Reading a Molecular Structure

Loading a Molecular Structure (MOLECULE)

MOLECULE file.xyz [border.r] [CUBIC|CUBE]
MOLECULE file.mol2 [border.r] [CUBIC|CUBE] [name.s]
MOLECULE file.sdf [border.r] [CUBIC|CUBE] [ID id.i]
MOLECULE file.mol [border.r] [CUBIC|CUBE] [ID id.i]
MOLECULE file.pdb [border.r] [CUBIC|CUBE]
MOLECULE file.wfn [border.r] [CUBIC|CUBE]
MOLECULE file.wfx [border.r] [CUBIC|CUBE]
MOLECULE file.fchk [border.r] [CUBIC|CUBE]
MOLECULE file.molden [border.r] [CUBIC|CUBE]
MOLECULE file.molden.input [border.r] [CUBIC|CUBE]
MOLECULE file.log [border.r] [CUBIC|CUBE]
MOLECULE file.{gjf,com} [border.r] [CUBIC|CUBE]
MOLECULE file.zmat [border.r] [CUBIC|CUBE]
MOLECULE file.dat [border.r] [CUBIC|CUBE]
MOLECULE file.out [border.r] [CUBIC|CUBE]
MOLECULE file.pgout [border.r] [CUBIC|CUBE]
MOLECULE file.gen [border.r] [CUBIC|CUBE]
MOLECULE file.cube
MOLECULE file.bincube
MOLECULE file.{in,in.next_step} # (geometry.in, FHIaims input)
MOLECULE file.{out,own} # (FHIaims output)
MOLECULE file.cif
MOLECULE ...
MOLECULE [CIF|SHELX|21|CUBE|BINCUBE|WIEN|ABINIT|ELK|QE_IN|QE_OUT|CRYSTAL|XYZ|MOL2|WFN|WFX|
          FCHK|MOLDEN|GAUSSIAN|GJF|ZMAT|SIESTA|XSF|GEN|VASP|PWC|AXSF|DAT|PGOUT|ORCA|DMAIN|
          FHIAIMS_IN|FHIAIMS_OUT|FRAC] ...
MOLECULE
  NEQ x.r y.r z.r atom.s [ANG/ANGSTROM] [BOHR/AU]
  atom.s x.r y.r z.r [ANG/ANGSTROM] [BOHR/AU]
  atnumber.i x.r y.r z.r [ANG/ANGSTROM] [BOHR/AU]
  CUBIC|CUBE
  BORDER border.r
ENDMOLECULE/END
MOLECULE LIBRARY label.s

Critic2 can be used for gas-phase (isolated) molecules as well as crystals.
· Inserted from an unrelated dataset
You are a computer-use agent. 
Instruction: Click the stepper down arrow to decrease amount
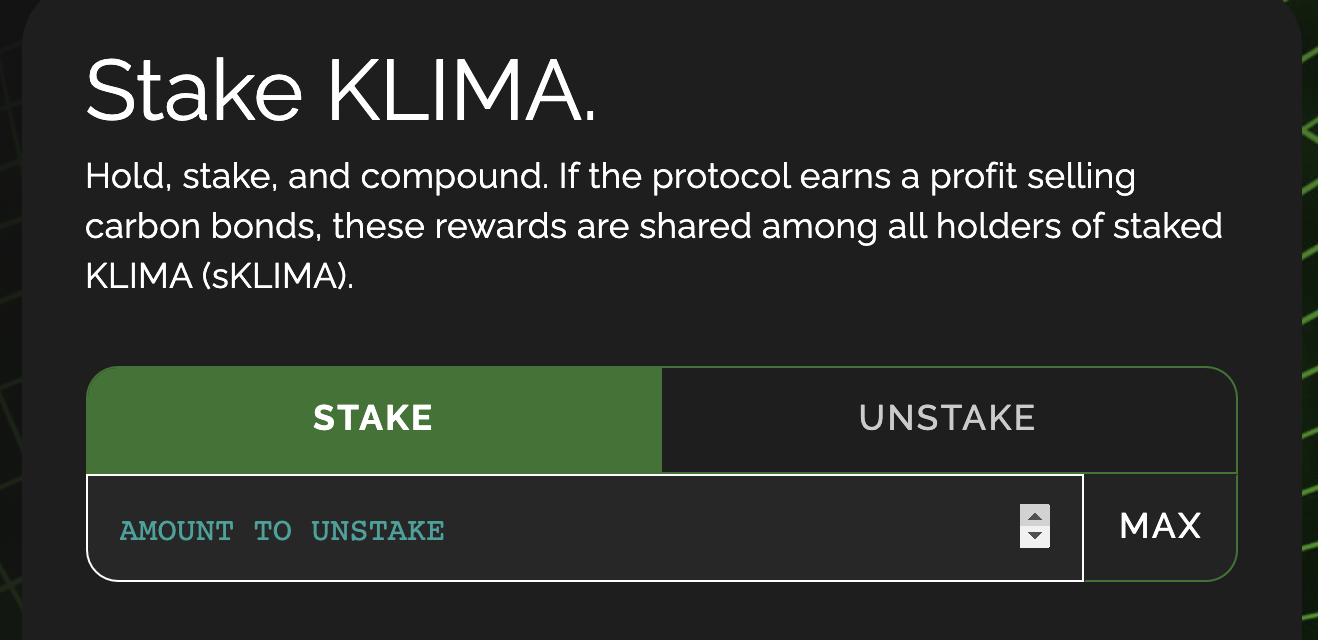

A molecular structure is loaded using the MOLECULE keyword. The MOLECULE keyword is most often used for loading an xyz or a similar format generated by a program that works natively with gas-phase molecules (Gaussian, psi4, etc.). However, the molecular geometry can also be given directly in the input using the MOLECULE/ENDMOLECULE environment or using any of the formats typically employed for crystals (cube, cif, scf.in, etc.). All file formats valid in the CRYSTAL keyword are also allowed in MOLECULE. As in the CRYSTAL case, the file extension is used to interpret the file format.

Because critic2 always works under periodic boundary conditions, it does the analysis of molecular structures by placing the molecule at the center of a supercell large enough to contain it plus a border. Provided the size of the vacuum is large enough, the results of the analysis should be correct. The use of MOLECULE instead of CRYSTAL changes some of the default behavior in critic2. Namely:

  • The default distance units in input and output are angstrom instead of bohr (use the UNITS keyword to change this behavior). In particular, this applies to the Cartesian coordinates for the atoms in the MOLECULE environment and to the argument for BORDER. In the case of xyz, mol2, sdf/mol, wfn, wfx, fchk, dat, out, pgout, molden, molden.input, gen, and cube files, the Cartesian coordinate system in input and output is the same as in the original file. The “Input orientation” is read from Gaussian log (output) files.

  • The use of symmetry is automatically deactivated. All molecular structures are run in the P1 space group (equivalent to the C1 point group).

  • The default critical point search seeding strategy in AUTO is modified. In a crystal, a recursive subdivision of a symmetry-reduced portion of the Wigner-Seitz cell is used (SEED WS with DEPTH 1). In a molecule, the default is to seed at the center of every interatomic line between atom pairs less than 15 bohr apart (SEED PAIR).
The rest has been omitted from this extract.